_Consigne de travail_. Traduisez en anglais cette phrase du passage présenté ci-dessous, consacré à la cheffe Janice Wong : « Ses sculptures en chocolat ne sont pas seulement des œuvres à déguster, mais des pièces à ressentir et à contempler. »
--- Passage présenté ---
Lors du prestigieux festival international Gastromasa, la cheffe singapourienne Janice Wong a pris la parole avec une question essentielle et universelle : « Quel est l’héritage que nous voulons laisser ? ». Plus qu’une simple interrogation, ce propos ouvre une réflexion profonde sur la transmission culinaire, l’importance de l’innovation et la nécessité d’un dialogue entre tradition et modernité. Avec une approche radicale et visionnaire, Janice Wong, fondatrice du 2AM Dessert Bar, ne se contente pas de perpétuer des savoir-faire : elle les déconstruit pour mieux réinventer et à travers des créations audacieuses et des concepts novateurs, elle invite les chefs à repenser leur rôle, leur impact, et surtout, leur manière de transmettre un héritage vivant et durable ! Ses mots, portés par des démonstrations captivantes, sont autant d’appels à repousser les frontières de la gastronomie !
Une vision audacieuse de l’héritage
Dès les premiers instants de sa conférence, Janice Wong frappe donc fort avec une question fondamentale : « Quel est l’héritage que nous voulons laisser ? ». Ce n’est pas seulement une réflexion sur la transmission des savoirs, mais un appel à repenser la manière dont les chefs envisagent leur impact sur la gastronomie et au-delà. À travers une vidéo récapitulant 17 ans de créations, elle expose un parcours où chaque dessert, chaque sculpture sucrée, est autant une œuvre d’art qu’un message adressé aux générations futures. Pour elle, l’héritage ne peut se limiter à une série de recettes figées dans le temps : il doit être vivant, évolutif, et capable d’inspirer de nouvelles perspectives. « Créer sans référence, c’est ouvrir une porte sur l’infini de la créativité »
Au cœur de cette philosophie, une idée centrale : s’affranchir des contraintes pour réinventer les traditions. Janice Wong revendique une démarche où l’innovation se nourrit de l’instinct et de l’expérimentation, sans s’enfermer dans les modèles du passé. Elle évoque son travail autour de la fermentation du chocolat, un procédé où le savoir-faire technique se mêle à une véritable réflexion sur le temps et la transformation. « Fermenter, c’est accepter de perdre le contrôle pour laisser la nature s’exprimer », explique-t-elle. Ce choix, audacieux, montre comment l’innovation culinaire peut s’inscrire dans un dialogue profond avec les éléments, tout en bousculant les repères habituels des palais.
Enfin, cette vision de l’héritage est intimement liée à la dimension artistique de ses créations. Chez Janice Wong, chaque dessert est une expérience multisensorielle. Ses sculptures en chocolat ne sont pas seulement des œuvres à déguster, mais des pièces à ressentir et à contempler. « Quand vous touchez ces textures, elles racontent une histoire. Elles traduisent ma relation avec la nature et ma recherche d’un équilibre esthétique et gustatif. » À travers ses desserts, elle ne transmet pas seulement une technique, mais une philosophie globale où la gastronomie s’élève au rang d’art total. C’est cet équilibre entre audace, poésie et rigueur qui redéfinit, selon elle, ce que signifie laisser une trace dans l’histoire culinaire.
--- Lignes extraites ---
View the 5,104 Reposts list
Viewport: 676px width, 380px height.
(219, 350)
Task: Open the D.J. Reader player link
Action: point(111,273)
---
--- Lignes extraites ---
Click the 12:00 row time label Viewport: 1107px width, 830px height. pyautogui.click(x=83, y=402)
---
--- Lignes extraites ---
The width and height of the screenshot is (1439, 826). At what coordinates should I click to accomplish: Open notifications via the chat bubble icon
---
_Voici la réponse_. Her chocolate sculptures are not merely works to be tasted, but pieces to be felt and contemplated.